Por otro lado, si se percibiera que Uribe está demorando o bloqueando deliberadamente la paz mediante demandas exorbitantes, el expresidente se arriesga a ser considerado responsable de un nuevo derramamiento de sangre en Colombia a causa de su intransigencia y su ambición política. Aunque no participa directamente en el diálogo político entre gobierno y oposición, la comunidad internacional puede desempeñar un papel clave en el entendimiento entre las partes, a la hora de la evaluación de los riesgos y las ventajas de sus respectivas posiciones.

Hasta la fecha, los vecinos latinoamericanos de todo el espectro ideológico, además de los facilitadores internacionales del proceso –principalmente Noruega, EEUU y la Unión Europea– han ofrecido un respaldo unánime a las negociaciones. Es esencial que su apoyo evolucione de acuerdo con la nueva etapa del proceso, pasando de las palabras y gestos a unos actos decididos a favor de la paz negociada. La atribución arriesgada del premio Nobel de la Paz después de la derrota electoral fue, en este sentido, una muestra de cómo la comunidad internacional puede interceder en el equilibrio de poderes y fortalecer el empeño del gobierno de Santos y de las FARC en flexibilizar sus posiciones sin perder autoridad.

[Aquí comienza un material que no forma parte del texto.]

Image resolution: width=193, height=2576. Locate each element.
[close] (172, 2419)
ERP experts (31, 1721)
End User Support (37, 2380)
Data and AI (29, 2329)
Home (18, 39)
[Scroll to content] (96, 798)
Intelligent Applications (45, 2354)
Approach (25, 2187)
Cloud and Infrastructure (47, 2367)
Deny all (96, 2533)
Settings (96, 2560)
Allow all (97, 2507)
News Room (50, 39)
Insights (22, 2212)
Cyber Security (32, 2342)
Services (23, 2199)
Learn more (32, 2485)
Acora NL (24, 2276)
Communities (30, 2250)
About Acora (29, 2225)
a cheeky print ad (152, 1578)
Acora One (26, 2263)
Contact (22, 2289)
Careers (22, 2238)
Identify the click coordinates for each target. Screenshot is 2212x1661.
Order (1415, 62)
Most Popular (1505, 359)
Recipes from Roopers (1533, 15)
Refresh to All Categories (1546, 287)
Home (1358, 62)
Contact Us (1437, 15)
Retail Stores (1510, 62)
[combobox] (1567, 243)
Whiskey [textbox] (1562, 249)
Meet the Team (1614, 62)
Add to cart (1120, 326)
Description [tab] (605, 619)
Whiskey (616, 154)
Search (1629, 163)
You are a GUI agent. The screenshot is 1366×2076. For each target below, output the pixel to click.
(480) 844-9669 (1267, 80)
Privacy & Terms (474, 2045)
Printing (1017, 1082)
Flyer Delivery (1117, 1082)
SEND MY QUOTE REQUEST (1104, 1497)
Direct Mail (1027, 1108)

De un lado, Washington, viejo aliado de Uribe y patrocinador del Plan Colombia, tiene la potestad de ejercer una presión constante sobre el expresidente, recordándole sus compromisos básicos con la pacificación de su país. Esta acción podría verse reforzada por los nuevos gobiernos de centro-derecha en América Latina, aliados naturales de Uribe, como Argentina, Brasil y Perú.

Por otra parte, la comunidad internacional debería estar dispuesta a apoyar unánimemente a Santos si el esfuerzo de renegociación, y la inclusión de condiciones más duras pero razonables para las FARC, no recibe el apoyo de Uribe o la oposición. Avanzar sin la oposición, por medio de un segundo plebiscito o por otra vía de refrendación política, sería arriesgado para Santos y las FARC. Solo se debe intentar si ellos, la comunidad internacional y otros observadores están convencidos de contar con un acuerdo de buena fe que incluya una parte importante o razonable de las objeciones contenidas en el voto del No. Dejar de lado esta posibilidad equivaldría, en el contexto actual, a aceptar el veto de la oposición, con el riesgo cierto de un retorno a una guerra cuyo fin es todavía visible.

Ivan Briscoe, Program Director, Latin America and Caribbean.